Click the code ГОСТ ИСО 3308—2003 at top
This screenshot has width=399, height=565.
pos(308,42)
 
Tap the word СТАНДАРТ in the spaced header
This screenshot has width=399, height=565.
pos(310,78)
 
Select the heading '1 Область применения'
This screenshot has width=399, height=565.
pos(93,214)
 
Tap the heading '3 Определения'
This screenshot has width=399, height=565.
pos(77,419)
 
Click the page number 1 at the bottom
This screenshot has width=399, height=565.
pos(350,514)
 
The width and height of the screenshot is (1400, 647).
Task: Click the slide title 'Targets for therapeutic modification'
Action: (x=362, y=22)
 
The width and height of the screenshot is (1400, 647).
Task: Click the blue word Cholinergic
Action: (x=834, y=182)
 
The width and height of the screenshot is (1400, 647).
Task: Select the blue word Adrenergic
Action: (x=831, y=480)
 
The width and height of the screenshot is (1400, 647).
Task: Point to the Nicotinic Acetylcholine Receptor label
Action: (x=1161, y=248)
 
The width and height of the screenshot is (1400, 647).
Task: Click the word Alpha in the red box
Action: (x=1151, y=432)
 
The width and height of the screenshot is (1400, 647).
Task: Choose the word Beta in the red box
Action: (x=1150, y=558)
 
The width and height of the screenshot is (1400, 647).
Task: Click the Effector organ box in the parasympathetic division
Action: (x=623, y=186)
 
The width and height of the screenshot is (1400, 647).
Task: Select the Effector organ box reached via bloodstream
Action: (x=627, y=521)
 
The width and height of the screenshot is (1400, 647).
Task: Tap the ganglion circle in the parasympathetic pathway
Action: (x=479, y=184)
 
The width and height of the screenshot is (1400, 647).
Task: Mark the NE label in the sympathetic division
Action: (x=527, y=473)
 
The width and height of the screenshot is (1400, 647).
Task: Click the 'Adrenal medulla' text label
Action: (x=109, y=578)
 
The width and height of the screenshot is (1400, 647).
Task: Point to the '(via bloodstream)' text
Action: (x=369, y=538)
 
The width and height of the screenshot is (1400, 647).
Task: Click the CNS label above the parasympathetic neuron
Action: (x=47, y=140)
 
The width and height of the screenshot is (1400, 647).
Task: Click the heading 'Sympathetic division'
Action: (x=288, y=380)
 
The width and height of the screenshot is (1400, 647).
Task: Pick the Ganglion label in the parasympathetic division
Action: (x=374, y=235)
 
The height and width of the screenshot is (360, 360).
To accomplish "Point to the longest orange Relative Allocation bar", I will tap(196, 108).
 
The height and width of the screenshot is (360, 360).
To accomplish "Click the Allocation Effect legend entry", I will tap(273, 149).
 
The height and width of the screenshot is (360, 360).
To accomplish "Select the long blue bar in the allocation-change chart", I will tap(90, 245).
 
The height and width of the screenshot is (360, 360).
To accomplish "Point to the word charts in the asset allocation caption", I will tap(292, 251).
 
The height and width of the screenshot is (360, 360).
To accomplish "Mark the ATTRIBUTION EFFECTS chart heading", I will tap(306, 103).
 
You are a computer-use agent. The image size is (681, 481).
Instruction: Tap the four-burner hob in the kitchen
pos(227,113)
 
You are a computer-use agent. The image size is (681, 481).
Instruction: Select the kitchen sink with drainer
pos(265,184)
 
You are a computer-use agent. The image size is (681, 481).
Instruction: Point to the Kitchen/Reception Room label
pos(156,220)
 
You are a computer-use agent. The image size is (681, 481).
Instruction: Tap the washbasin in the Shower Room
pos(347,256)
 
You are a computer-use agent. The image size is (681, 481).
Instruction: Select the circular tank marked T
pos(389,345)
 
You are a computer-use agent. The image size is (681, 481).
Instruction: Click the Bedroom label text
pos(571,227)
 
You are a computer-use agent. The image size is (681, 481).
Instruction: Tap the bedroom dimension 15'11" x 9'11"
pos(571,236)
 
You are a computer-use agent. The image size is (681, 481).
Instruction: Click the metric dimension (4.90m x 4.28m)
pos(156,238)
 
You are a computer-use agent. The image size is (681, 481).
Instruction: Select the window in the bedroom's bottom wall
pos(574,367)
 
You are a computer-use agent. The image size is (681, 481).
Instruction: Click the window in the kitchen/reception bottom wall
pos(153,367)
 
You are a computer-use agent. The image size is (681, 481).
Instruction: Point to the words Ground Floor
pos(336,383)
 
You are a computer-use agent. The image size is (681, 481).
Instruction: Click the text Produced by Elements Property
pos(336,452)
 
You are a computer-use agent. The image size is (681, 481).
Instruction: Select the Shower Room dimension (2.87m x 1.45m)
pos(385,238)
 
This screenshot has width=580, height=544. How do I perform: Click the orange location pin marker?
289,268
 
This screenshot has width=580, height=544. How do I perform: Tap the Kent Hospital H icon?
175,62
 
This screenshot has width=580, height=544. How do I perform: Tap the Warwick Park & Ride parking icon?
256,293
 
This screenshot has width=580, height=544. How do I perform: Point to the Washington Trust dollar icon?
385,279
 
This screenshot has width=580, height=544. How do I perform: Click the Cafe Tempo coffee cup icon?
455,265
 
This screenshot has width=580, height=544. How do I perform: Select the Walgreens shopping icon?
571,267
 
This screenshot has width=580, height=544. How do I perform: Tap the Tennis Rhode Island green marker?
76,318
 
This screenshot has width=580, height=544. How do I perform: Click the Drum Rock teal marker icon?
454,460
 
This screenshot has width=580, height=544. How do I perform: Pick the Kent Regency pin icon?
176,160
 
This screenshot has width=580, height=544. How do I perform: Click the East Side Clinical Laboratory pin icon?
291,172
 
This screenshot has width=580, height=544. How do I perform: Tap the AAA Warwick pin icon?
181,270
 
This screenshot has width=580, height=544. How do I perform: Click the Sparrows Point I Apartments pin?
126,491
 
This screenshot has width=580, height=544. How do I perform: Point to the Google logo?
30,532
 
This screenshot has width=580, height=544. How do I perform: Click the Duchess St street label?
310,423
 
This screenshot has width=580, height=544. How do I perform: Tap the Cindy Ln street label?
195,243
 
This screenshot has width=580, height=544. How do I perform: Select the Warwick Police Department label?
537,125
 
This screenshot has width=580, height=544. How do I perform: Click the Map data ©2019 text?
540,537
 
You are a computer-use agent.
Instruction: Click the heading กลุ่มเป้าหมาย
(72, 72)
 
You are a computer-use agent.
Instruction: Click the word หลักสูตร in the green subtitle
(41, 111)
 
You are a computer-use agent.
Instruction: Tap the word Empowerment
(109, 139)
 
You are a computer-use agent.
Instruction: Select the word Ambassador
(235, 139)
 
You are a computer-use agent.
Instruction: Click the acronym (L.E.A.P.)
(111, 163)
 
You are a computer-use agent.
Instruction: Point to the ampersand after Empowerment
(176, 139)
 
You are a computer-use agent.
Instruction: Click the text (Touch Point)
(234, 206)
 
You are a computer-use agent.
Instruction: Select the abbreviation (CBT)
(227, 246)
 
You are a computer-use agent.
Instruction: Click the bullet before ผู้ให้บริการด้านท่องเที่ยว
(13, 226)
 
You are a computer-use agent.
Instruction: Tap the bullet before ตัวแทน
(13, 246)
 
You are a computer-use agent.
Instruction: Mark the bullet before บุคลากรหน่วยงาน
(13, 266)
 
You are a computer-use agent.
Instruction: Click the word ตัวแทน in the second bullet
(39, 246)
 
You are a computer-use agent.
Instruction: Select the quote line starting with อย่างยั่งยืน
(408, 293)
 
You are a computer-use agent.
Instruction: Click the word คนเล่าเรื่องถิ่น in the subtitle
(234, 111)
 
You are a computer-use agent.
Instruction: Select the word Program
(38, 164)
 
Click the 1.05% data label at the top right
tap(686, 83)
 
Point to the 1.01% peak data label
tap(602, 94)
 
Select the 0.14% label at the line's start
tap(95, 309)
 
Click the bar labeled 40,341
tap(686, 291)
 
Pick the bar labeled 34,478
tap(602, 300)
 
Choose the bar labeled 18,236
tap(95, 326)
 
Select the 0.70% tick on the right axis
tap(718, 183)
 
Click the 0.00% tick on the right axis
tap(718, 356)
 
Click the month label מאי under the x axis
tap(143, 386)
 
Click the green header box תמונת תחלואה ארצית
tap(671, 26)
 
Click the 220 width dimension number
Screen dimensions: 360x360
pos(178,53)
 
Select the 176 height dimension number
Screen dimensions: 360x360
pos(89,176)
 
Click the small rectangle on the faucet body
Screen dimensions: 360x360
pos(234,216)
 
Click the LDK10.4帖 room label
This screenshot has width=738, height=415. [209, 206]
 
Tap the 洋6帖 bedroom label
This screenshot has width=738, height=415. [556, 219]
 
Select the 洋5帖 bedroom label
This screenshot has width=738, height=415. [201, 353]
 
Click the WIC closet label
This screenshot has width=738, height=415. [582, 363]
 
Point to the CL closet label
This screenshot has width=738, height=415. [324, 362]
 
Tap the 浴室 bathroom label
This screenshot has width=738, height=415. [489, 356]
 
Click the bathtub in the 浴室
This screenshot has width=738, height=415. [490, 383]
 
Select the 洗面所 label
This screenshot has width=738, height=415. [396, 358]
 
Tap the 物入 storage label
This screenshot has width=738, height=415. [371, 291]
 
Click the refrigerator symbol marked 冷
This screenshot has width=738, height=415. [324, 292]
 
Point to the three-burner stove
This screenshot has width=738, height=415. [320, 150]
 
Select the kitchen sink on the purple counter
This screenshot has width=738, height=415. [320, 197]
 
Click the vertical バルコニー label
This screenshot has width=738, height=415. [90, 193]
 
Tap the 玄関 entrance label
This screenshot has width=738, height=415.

__________________________________________________

* Stated task *
Identify every line of the data that contains the word "blue" and copy each one.

* In response *
Task: Click the blue word Cholinergic
Task: Select the blue word Adrenergic
To accomplish "Select the long blue bar in the allocation-change chart", I will tap(90, 245).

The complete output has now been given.